Roger Nash Baldwin (January 21, 1884 – August 26, 1981) was one of the founders of the American Civil Liberties Union (ACLU). He served as executive director of the ACLU until 1950.

Many of the ACLU's original landmark cases took place under his direction, including the Scopes Trial, the Sacco and Vanzetti murder trial, and its challenge to the ban on James Joyce's Ulysses. Baldwin was a well-known pacifist and author.

Life and work

Early years
Baldwin was born in Wellesley, Massachusetts, the son of Lucy Cushing (Nash) and Frank Fenno Baldwin. He earned his bachelor's and master's degrees at Harvard University; afterwards, he moved to St. Louis on the advice of Louis D. Brandeis. There he taught sociology at Washington University in St. Louis, worked as a social worker and became chief probation officer of the St. Louis Juvenile Court. He also co-wrote Juvenile Courts and Probation with Bernard Flexner at this time; this book became very influential in its era, and was, in part, the foundation of Baldwin's national reputation.

Career

Baldwin was a member of the American Union Against Militarism (AUAM), which opposed American involvement in World War I. After the passage of the Selective Service Act of 1917, Baldwin called for the AUAM to create a legal division to protect the rights of conscientious objectors. On July 1, 1917, the AUAM created the Civil Liberties Bureau (CLB), headed by Baldwin. The CLB separated from the AUAM on October 1, 1917, renaming itself the National Civil Liberties Bureau, with Baldwin as director. In 1920, NCLB was renamed the American Civil Liberties Union. with Baldwin continuing as the ACLU's first executive director.

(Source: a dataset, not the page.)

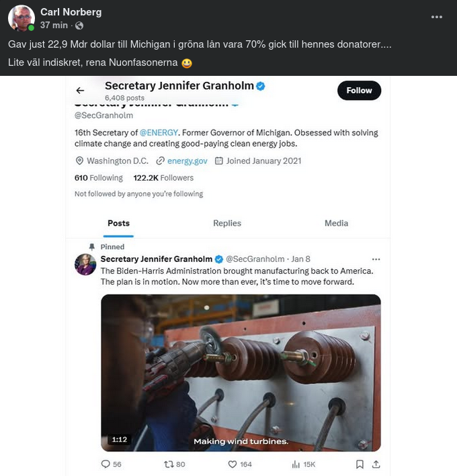
Task: Open the energy.gov link
Action: [x=187, y=161]
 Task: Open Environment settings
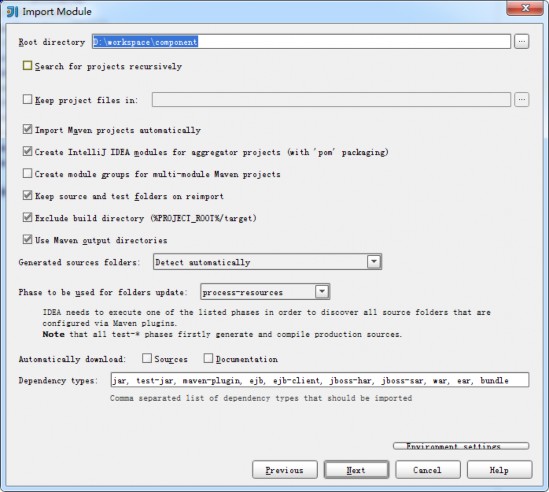(x=461, y=446)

In the meantime, on 30 October 1918, as a conscientious objector himself, refusing even to register for the draft, undergo medical examination, or accept any alternative service such as farming, was sentenced at the Federal Court in New York City to a year in a penitentiary.

As director of ACLU, Baldwin was integral to the shape of the association's early character; it was under Baldwin's leadership that the ACLU undertook some of its most famous cases, including the Scopes Trial, the Sacco and Vanzetti murder trial, and its challenge to the ban on James Joyce's Ulysses.  Baldwin retired from the ACLU leadership in 1950. He remained active in politics for the rest of his life; for example, he co-founded the International League for the Rights of Man, which is now known as the International League for Human Rights.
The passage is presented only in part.